Bussiness analyst Kate Ashton registered her daughter for a private school near her home in Essex when the baby was just six months old.
But that effort was good enough only to get the child on the waiting list.
"Other parents probably registered their children at birth," quipped Ms Ashton, 43.
Not all anxious parents in Britain have gone to such extremes.
But many are certainly pulling out all the stops to secure a spot for their children in choice primary schools.
Competition is even keener for spots in top government schools.
Those with the financial means, for instance, relocate to catchment areas of the good schools.
Others become avid churchgoers or baptise their children to secure a place in reputable faith schools.

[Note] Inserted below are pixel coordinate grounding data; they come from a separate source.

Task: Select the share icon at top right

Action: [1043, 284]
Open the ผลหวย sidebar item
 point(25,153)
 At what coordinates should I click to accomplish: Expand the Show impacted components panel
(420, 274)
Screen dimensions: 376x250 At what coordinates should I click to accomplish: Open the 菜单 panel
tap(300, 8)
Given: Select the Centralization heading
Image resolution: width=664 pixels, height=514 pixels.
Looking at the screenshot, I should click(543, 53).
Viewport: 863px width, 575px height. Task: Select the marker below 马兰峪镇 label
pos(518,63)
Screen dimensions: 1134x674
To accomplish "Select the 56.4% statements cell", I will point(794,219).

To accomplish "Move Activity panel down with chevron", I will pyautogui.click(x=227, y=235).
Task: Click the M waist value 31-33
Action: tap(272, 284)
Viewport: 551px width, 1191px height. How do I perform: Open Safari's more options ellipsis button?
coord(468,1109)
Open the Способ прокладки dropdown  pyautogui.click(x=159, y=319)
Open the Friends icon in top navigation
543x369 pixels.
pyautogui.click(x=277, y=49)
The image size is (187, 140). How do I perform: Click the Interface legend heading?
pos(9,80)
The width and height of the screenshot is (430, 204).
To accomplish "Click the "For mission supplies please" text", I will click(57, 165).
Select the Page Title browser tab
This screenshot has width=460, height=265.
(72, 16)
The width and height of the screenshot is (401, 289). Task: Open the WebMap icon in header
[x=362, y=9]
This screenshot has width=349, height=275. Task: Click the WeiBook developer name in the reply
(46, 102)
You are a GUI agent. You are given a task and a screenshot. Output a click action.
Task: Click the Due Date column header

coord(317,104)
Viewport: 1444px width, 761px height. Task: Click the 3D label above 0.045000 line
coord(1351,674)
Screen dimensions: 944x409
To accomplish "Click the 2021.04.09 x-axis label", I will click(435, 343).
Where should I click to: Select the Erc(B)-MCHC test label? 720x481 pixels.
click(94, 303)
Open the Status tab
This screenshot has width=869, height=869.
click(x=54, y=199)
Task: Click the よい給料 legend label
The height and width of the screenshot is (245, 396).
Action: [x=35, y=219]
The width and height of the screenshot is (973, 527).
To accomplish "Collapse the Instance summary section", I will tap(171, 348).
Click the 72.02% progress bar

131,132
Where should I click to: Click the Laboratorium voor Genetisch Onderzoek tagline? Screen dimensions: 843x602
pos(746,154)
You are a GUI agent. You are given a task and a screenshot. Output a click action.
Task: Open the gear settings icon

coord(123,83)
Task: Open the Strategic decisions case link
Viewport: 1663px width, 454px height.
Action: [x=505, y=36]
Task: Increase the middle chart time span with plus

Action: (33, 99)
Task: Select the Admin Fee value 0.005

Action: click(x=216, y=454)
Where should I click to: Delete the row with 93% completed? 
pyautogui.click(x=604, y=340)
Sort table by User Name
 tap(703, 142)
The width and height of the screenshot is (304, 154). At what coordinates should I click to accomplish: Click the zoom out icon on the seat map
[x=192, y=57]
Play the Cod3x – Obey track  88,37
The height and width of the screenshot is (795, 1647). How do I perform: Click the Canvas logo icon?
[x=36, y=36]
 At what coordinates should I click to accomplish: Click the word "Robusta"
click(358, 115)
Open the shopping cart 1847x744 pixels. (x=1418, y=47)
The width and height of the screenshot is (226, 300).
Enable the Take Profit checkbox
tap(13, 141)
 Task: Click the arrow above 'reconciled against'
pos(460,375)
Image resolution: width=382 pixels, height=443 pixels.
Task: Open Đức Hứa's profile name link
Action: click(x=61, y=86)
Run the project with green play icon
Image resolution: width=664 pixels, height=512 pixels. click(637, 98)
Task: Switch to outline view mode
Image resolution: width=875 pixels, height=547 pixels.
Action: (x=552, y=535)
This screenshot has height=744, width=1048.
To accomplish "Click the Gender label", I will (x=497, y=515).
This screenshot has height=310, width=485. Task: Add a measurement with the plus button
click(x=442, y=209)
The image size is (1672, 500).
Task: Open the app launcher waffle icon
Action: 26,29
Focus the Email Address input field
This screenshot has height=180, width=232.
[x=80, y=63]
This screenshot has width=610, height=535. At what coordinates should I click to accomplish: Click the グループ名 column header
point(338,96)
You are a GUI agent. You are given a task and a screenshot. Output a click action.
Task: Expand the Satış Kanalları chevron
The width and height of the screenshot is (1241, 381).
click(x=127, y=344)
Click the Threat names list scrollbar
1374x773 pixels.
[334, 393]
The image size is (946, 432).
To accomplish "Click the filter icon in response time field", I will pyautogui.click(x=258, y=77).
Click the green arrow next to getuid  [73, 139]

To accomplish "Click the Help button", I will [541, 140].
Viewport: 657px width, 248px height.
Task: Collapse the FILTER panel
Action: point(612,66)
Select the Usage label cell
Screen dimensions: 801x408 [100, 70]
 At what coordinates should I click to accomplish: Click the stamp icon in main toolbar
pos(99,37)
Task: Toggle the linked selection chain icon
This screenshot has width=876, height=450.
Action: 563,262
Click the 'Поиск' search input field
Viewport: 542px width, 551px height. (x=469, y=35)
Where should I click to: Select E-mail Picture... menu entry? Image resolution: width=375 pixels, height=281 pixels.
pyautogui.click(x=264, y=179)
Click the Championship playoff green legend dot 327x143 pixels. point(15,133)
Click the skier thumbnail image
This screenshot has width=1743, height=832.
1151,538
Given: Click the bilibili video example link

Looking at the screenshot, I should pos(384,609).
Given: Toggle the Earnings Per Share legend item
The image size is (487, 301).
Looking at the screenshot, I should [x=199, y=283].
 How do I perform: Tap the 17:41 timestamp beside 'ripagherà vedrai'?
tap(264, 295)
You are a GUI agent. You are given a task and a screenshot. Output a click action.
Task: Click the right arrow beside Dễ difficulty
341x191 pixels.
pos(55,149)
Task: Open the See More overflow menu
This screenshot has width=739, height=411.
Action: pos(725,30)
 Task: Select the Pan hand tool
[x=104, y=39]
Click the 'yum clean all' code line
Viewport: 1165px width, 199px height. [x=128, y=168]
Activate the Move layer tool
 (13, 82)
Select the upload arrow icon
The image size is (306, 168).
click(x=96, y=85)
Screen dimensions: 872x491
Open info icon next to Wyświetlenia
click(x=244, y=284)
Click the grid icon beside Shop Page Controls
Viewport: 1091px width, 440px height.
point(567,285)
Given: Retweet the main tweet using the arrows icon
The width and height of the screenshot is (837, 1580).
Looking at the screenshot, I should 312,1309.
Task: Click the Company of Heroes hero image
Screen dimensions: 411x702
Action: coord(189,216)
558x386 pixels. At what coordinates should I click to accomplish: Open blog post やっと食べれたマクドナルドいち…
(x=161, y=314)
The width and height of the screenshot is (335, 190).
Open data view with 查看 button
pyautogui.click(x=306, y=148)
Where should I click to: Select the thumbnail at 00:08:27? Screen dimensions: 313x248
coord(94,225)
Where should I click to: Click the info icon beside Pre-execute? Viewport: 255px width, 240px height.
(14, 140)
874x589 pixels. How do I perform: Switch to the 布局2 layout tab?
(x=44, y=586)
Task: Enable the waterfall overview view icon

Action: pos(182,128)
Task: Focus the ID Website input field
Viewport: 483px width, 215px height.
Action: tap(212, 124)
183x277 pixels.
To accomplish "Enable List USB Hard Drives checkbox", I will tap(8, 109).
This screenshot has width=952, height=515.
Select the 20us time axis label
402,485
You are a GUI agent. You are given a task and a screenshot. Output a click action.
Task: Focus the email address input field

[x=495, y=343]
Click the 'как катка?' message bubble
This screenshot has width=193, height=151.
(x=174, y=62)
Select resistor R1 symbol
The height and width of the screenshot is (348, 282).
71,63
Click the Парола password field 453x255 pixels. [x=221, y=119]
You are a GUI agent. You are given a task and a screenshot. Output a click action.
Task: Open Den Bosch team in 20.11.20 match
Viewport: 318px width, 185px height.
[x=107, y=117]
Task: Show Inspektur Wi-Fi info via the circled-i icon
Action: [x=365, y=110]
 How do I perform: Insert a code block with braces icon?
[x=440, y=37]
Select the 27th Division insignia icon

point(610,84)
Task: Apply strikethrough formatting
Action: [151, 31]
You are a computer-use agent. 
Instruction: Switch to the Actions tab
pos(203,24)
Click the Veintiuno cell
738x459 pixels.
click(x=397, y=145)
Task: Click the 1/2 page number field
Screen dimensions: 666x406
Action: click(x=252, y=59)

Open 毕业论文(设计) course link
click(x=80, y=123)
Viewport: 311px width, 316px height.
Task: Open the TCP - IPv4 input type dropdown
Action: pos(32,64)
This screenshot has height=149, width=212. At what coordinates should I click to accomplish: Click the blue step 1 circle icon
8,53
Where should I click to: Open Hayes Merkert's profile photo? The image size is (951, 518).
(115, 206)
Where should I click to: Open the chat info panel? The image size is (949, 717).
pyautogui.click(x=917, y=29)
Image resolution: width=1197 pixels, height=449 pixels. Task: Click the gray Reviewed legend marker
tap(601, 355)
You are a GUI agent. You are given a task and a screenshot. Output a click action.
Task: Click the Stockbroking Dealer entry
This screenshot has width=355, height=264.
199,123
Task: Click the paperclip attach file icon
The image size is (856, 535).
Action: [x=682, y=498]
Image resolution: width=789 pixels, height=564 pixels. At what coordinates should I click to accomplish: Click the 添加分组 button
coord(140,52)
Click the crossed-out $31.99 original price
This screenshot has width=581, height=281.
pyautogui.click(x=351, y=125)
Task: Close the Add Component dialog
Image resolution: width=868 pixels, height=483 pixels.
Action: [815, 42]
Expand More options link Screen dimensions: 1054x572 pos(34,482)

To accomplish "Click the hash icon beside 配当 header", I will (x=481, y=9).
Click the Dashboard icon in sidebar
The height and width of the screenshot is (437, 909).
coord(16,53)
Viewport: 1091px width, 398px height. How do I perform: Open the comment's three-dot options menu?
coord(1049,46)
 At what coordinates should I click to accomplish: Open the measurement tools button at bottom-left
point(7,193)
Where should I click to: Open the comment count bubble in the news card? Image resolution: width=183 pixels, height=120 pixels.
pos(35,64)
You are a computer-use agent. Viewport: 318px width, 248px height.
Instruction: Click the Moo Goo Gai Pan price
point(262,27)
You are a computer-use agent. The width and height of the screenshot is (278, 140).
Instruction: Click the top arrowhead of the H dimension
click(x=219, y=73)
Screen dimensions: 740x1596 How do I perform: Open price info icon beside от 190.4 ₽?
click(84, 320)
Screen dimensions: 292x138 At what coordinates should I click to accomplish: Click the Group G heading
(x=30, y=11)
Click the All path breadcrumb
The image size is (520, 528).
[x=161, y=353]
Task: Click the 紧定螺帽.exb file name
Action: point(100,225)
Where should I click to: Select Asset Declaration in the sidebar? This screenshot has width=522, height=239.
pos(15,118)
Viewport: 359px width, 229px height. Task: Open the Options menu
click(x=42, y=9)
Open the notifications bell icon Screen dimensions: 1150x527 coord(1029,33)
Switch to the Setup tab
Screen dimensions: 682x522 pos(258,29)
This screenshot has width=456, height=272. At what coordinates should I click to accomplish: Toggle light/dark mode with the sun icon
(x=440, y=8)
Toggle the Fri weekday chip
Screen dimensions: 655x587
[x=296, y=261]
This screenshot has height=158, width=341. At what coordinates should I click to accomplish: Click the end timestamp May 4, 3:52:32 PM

There are also tales of parents randomly knocking on doors, seeking to temporarily rent a home, much to the chagrin of long-term residents whose own children could lose a place as a result.
Parents are even turning to experts who charge £1,000 (S$1,900) for an "appeals service" that has no guarantee of success.
"We can maximise people's chances of approval. But winning an appeal for a class that already numbers 30 is almost impossible," said Mr Peter Read, of Kent Independent Education Advice.
In Britain, class size for five- to seven-year-olds (Years 1 and 2) is limited to 30 pupils.
For parents, the anxiety begins in January, when they start applying to their local authority for school places. This involves listing their top three choices, usually according to those closest to where they live.